Pyspark: Window function for stddev and quantiles produce NaN and Nulls - pyspark

Trying to compute the stddev and 25,75 quantiles but they produce NaN and Null values
# Window Time = 30min
window_time = 1800
# Stats fields for window
stat_fields = ['source_packets', 'destination_packets']

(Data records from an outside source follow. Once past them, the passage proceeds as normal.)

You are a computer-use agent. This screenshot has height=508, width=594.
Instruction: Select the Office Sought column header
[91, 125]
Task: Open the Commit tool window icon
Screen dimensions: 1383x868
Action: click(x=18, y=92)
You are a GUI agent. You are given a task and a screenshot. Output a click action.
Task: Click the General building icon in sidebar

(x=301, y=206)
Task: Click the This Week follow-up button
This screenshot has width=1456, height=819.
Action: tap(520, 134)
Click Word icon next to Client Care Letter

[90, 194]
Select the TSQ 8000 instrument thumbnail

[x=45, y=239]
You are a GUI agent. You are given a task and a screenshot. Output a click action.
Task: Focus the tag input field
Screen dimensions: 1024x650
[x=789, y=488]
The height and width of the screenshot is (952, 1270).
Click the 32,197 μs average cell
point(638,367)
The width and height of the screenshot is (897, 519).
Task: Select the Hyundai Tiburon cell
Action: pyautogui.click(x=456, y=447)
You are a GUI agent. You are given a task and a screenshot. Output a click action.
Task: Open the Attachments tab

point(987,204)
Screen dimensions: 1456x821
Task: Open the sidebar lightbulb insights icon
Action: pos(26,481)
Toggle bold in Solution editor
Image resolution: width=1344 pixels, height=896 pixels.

df = sqlContext.createDataFrame([('192.168.1.1','10.0.0.1',22,51000, 17, 1, "2017-03-10T15:27:18+00:00"),
('192.168.1.2','10.0.0.2',51000,22, 1,2, "2017-03-15T12:27:18+00:00"),
('192.168.1.2','10.0.0.2',53,51000, 2,3, "2017-03-15T12:28:18+00:00"),
('192.168.1.2','10.0.0.2',51000,53, 3,4, "2017-03-15T12:29:18+00:00"),
('192.168.1.3','10.0.0.3',80,51000, 4,5, "2017-03-15T12:28:18+00:00"),
('192.168.1.3','10.0.0.3',51000,80, 5,6, "2017-03-15T12:29:18+00:00"),
('192.168.1.3','10.0.0.3',22,51000, 25,7, "2017-03-18T11:27:18+00:00")],
["source_ip","destination_ip","source_port","destination_port", "source_packets", "destination_packets", "timestampGMT"])
def add_stats_column(r_df, field, window):
'''
Input:
r_df: dataframe
field: field to generate stats with
window: pyspark window to be used
'''
r_df = r_df \
.withColumn('{}_sum_30m'.format(field), F.sum(field).over(window))\
.withColumn('{}_avg_30m'.format(field), F.avg(field).over(window))\
.withColumn('{}_std_30m'.format(field), F.stddev(field).over(window))\
.withColumn('{}_min_30m'.format(field), F.min(field).over(window))\
.withColumn('{}_max_30m'.format(field), F.max(field).over(window))\
.withColumn('{}_q25_30m'.format(field), F.expr("percentile_approx('{}', 0.25)".format(field)).over(window))\
.withColumn('{}_q75_30m'.format(field), F.expr("percentile_approx('{}', 0.75)".format(field)).over(window))
return r_df
w_s = (Window()
.partitionBy("ip")
.orderBy(F.col("timestamp"))
.rangeBetween(-window_time, 0))
df2 = df.withColumn("timestamp", F.unix_timestamp(F.to_timestamp("timestampGMT"))) \
.withColumn("arr",F.array(F.col("source_ip"),F.col("destination_ip")))\
.selectExpr("explode(arr) as ip","*")\
.drop(*['arr','source_ip','destination_ip'])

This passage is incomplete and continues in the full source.